## SHORT TASK 1:
Echo the lines of the records starting at the line containing "Where should I" and ending at the line containing "click(401, 8)", without the pictures.

## SELECTION:
((

On ${\displaystyle T^{d}\,}$:

• When ${\displaystyle d\geq 1,X^{d/4-1/2+,1/2+}\,}$ embeds into ${\displaystyle L_{x,t}^{4}}$ (this is essentially in Bo1993)
  • The endpoint ${\displaystyle d/4-1/2\,}$ is probably false in every dimension.

Strichartz estimates are also available on more general manifolds, and in the presence of a potential. Inhomogeneous estimates are also available off the line of duality; see Fc-p2 for a discussion.

))

## SHORT TASK 2:
Duplicate the notes on Strichartz estimates starting at "Strichartz estimates are" and ending at "for a discussion.".

## DATA EXCERPTS:
((

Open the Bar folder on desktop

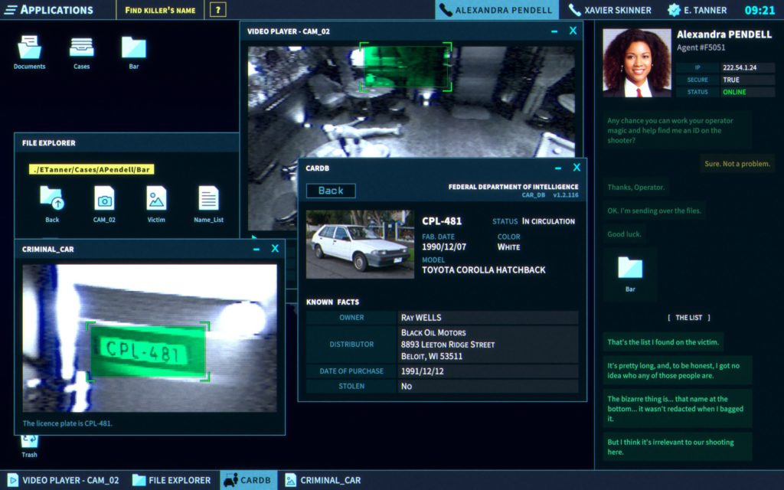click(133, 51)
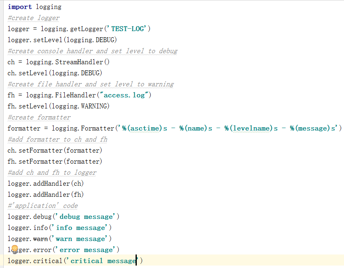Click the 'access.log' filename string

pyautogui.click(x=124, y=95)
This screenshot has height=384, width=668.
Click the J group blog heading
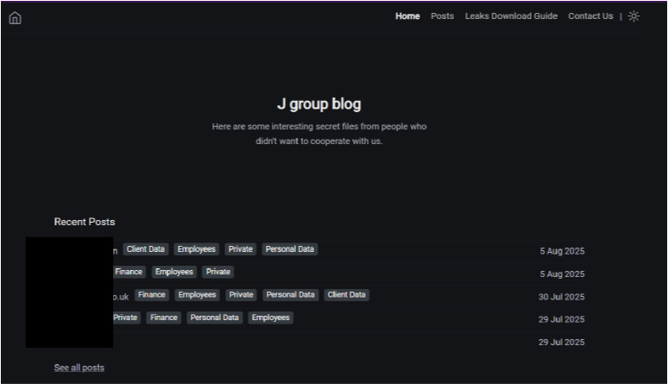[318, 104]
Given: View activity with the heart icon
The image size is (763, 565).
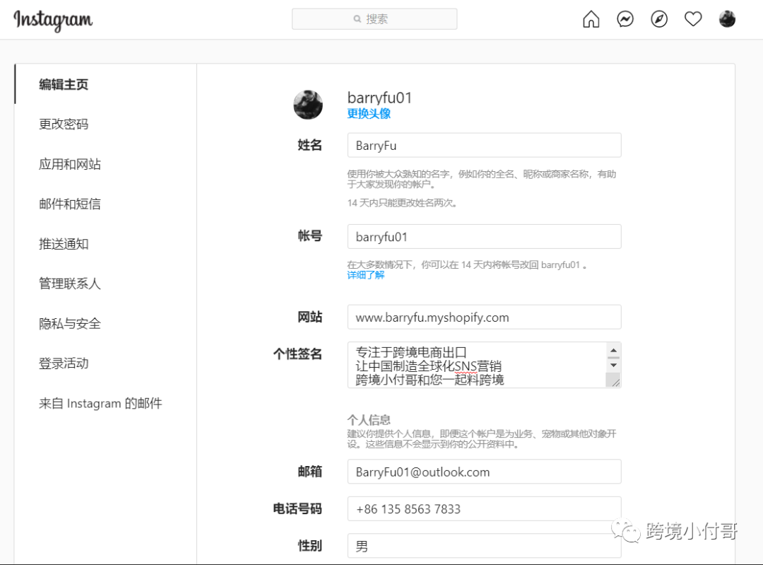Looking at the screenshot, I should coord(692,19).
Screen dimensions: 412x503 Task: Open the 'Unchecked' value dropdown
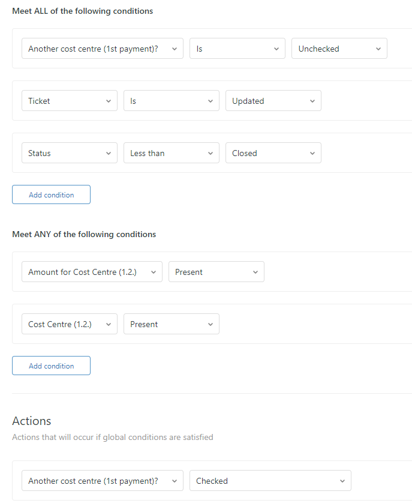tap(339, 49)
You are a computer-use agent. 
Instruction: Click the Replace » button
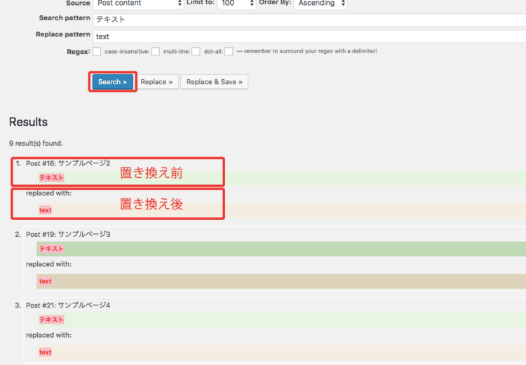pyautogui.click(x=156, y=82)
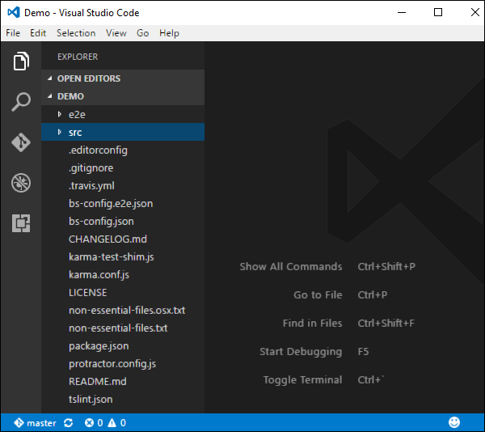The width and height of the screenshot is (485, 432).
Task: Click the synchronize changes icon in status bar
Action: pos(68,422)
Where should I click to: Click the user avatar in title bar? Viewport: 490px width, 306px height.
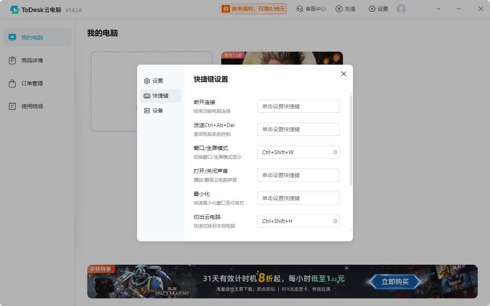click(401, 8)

))
((

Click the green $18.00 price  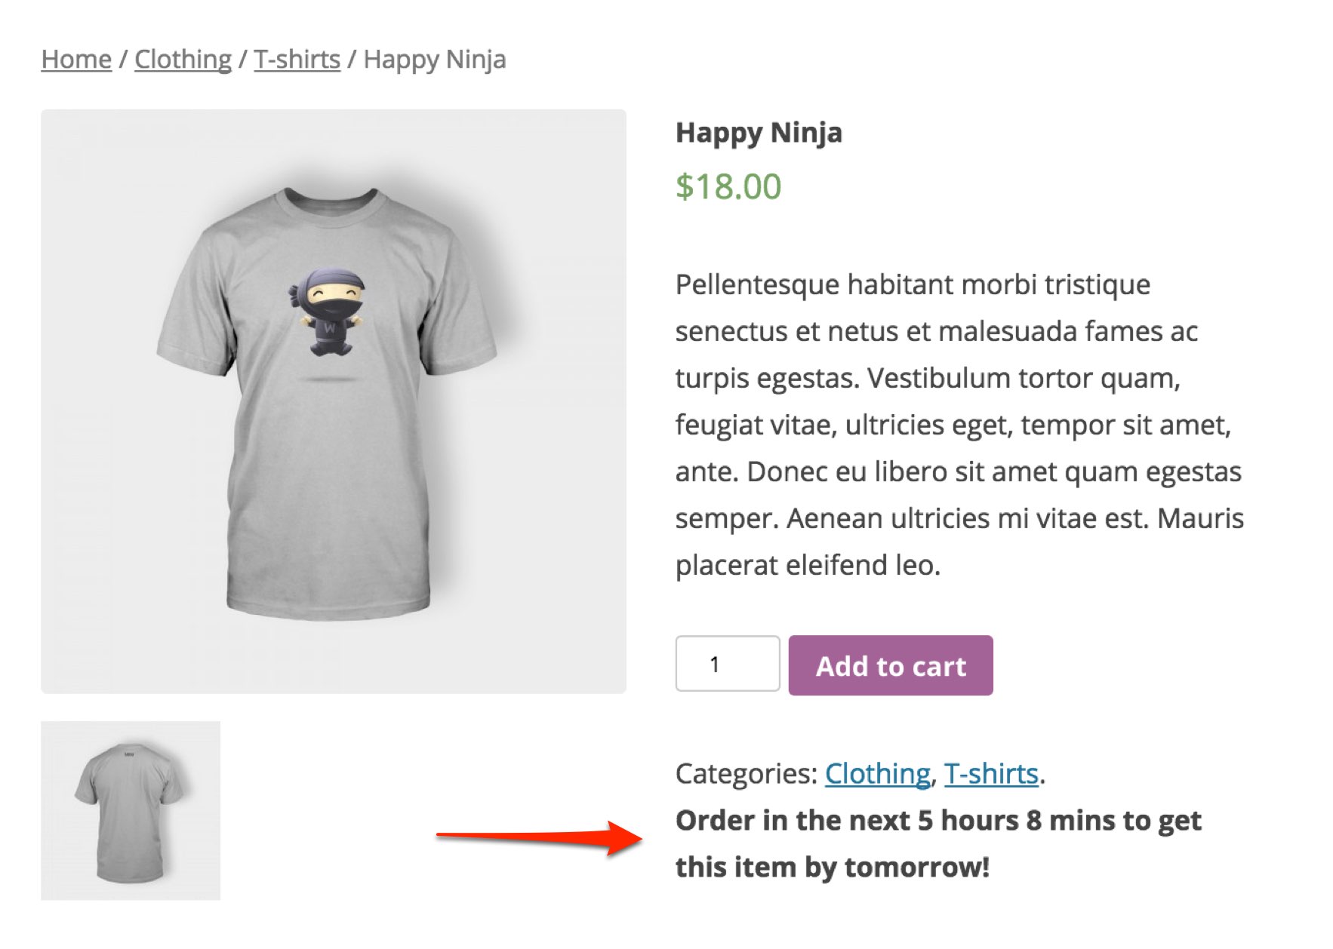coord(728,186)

))

## CORRECT RESPONSE 1:
Where should I click to: Click the user avatar in title bar? Viewport: 490px width, 306px height.
click(401, 8)

## CORRECT RESPONSE 2:
Strichartz estimates are also available on more general manifolds, and in the presence of a potential. Inhomogeneous estimates are also available off the line of duality; see Fc-p2 for a discussion.